• _Assigned task_:
Give back every record exactly, with its pictures left out.

• _Excerpted data_:
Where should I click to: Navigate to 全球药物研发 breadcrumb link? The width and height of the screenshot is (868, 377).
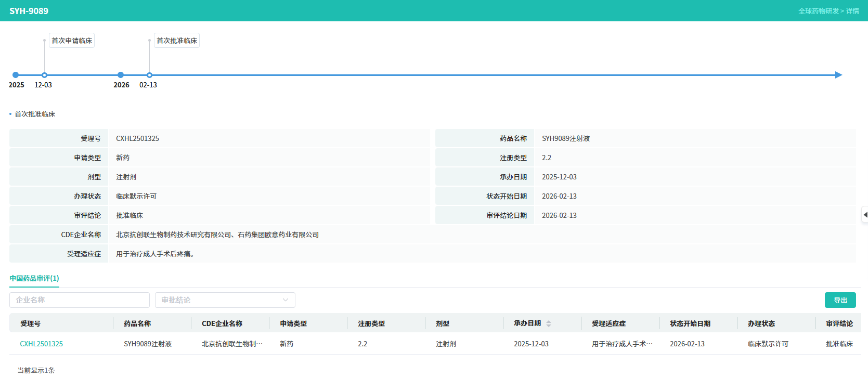(x=819, y=11)
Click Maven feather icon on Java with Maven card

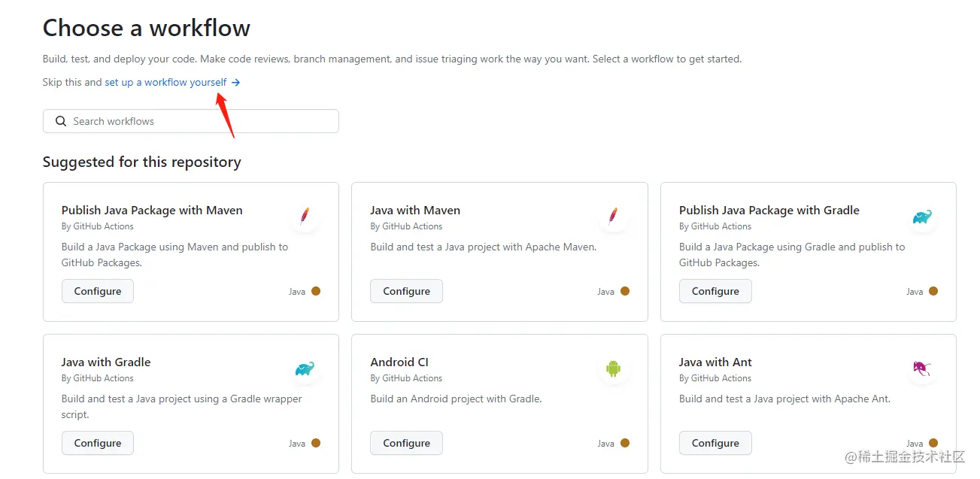click(x=613, y=217)
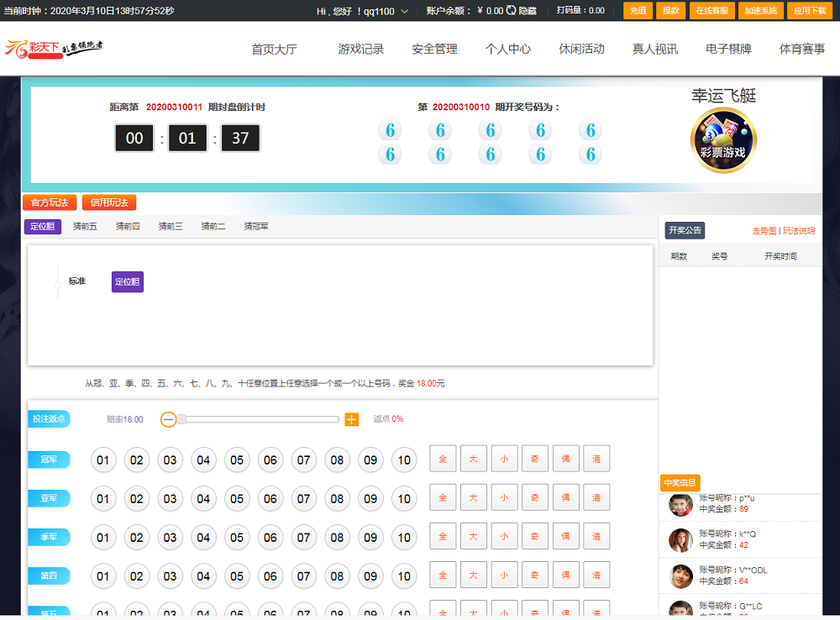
Task: Click the avatar of winner V**ODL
Action: click(680, 575)

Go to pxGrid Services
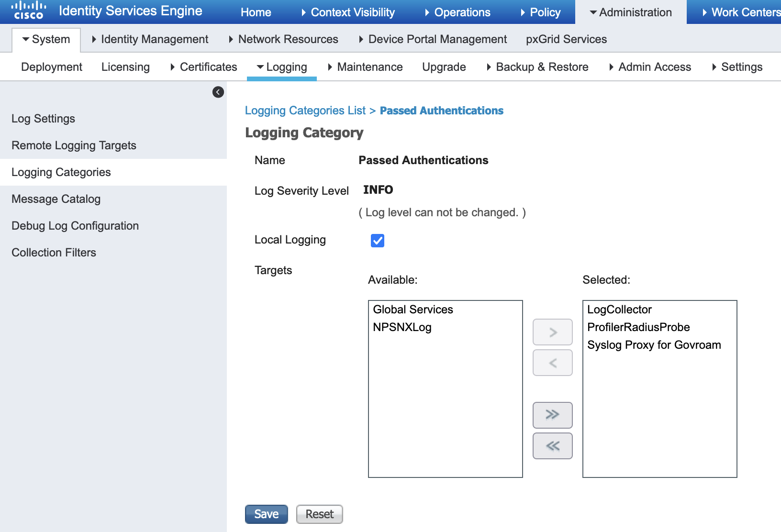(566, 39)
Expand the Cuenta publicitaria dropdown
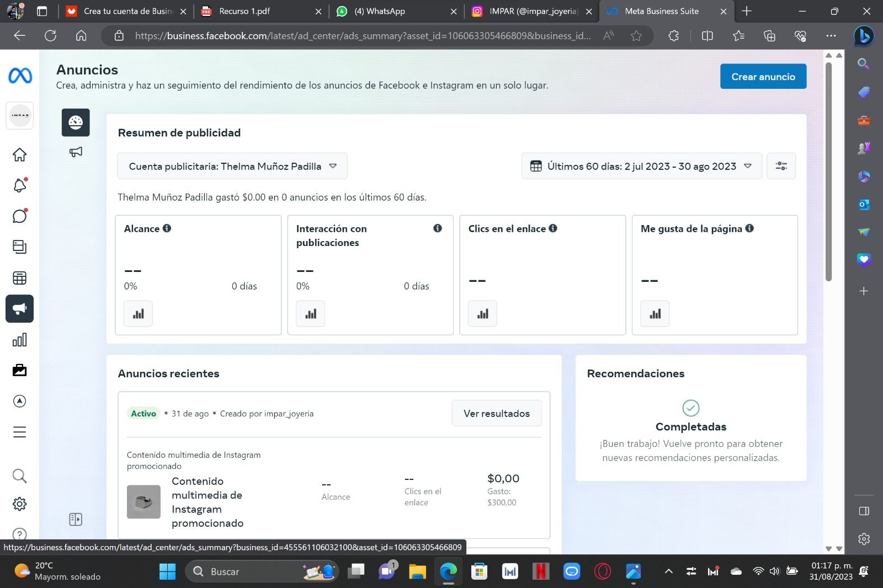Viewport: 883px width, 588px height. pos(232,166)
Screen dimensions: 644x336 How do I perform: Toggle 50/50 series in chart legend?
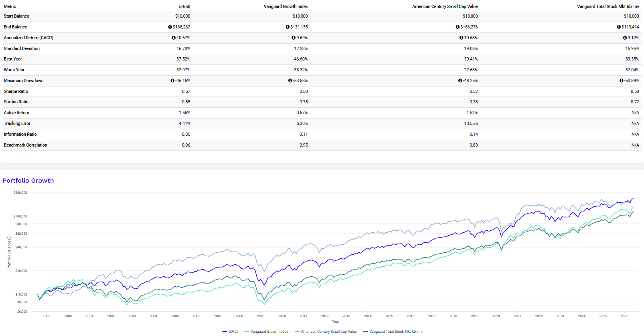230,332
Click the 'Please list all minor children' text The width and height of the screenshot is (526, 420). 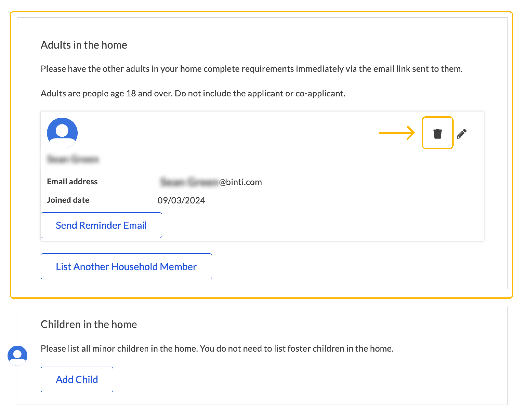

• _Exercise response_:
Where should I click to: Navigate to 全球药物研发 breadcrumb link? The width and height of the screenshot is (868, 377).
(x=819, y=11)
Click Maven feather icon on Java with Maven card

click(x=613, y=217)
Task: Click the avatar of winner V**ODL
Action: click(680, 575)

Go to pxGrid Services
(566, 39)
Expand the Cuenta publicitaria dropdown
Viewport: 883px width, 588px height. pos(232,166)
Screen dimensions: 644x336 How do I perform: Toggle 50/50 series in chart legend?
230,332
Click the 'Please list all minor children' text The width and height of the screenshot is (526, 420). 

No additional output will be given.